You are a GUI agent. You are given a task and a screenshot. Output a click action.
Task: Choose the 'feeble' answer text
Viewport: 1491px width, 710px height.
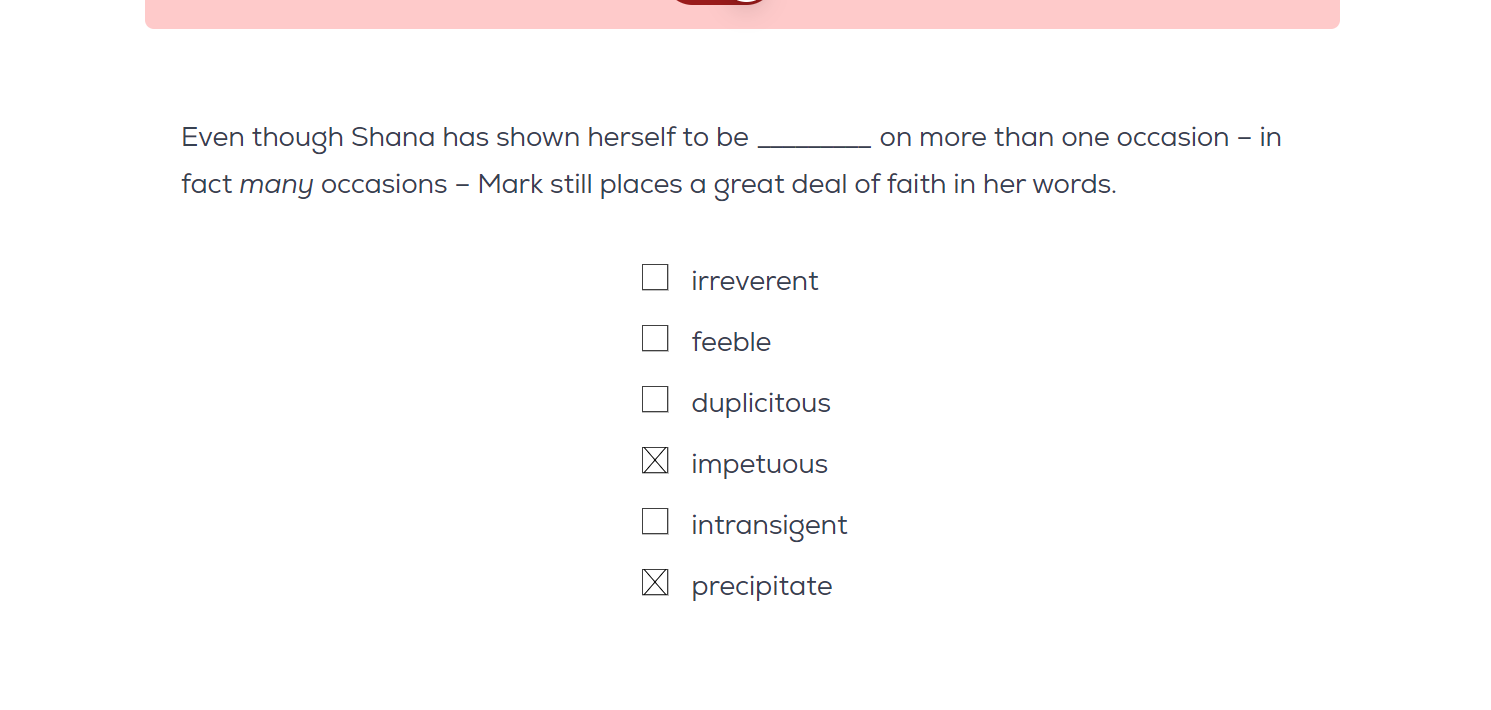point(731,342)
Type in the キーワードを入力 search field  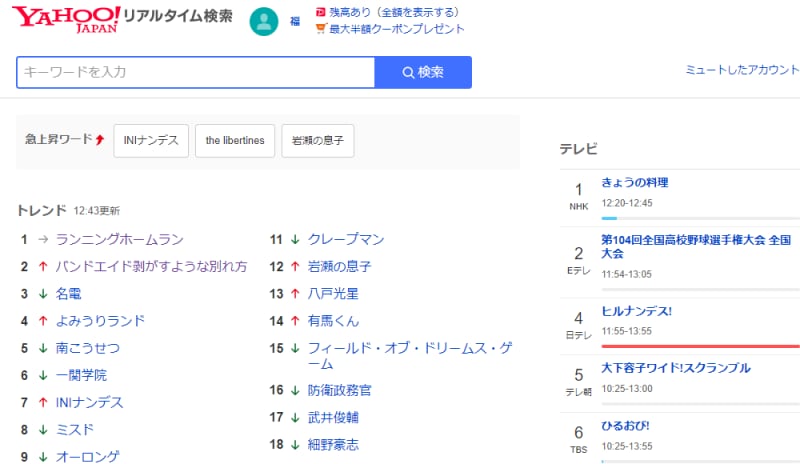(195, 72)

****************

# Challenge
Pick out each line in the data above that contains the string "width", and copy those lines in full.

# Final result
Viewport: 1491px width, 710px height.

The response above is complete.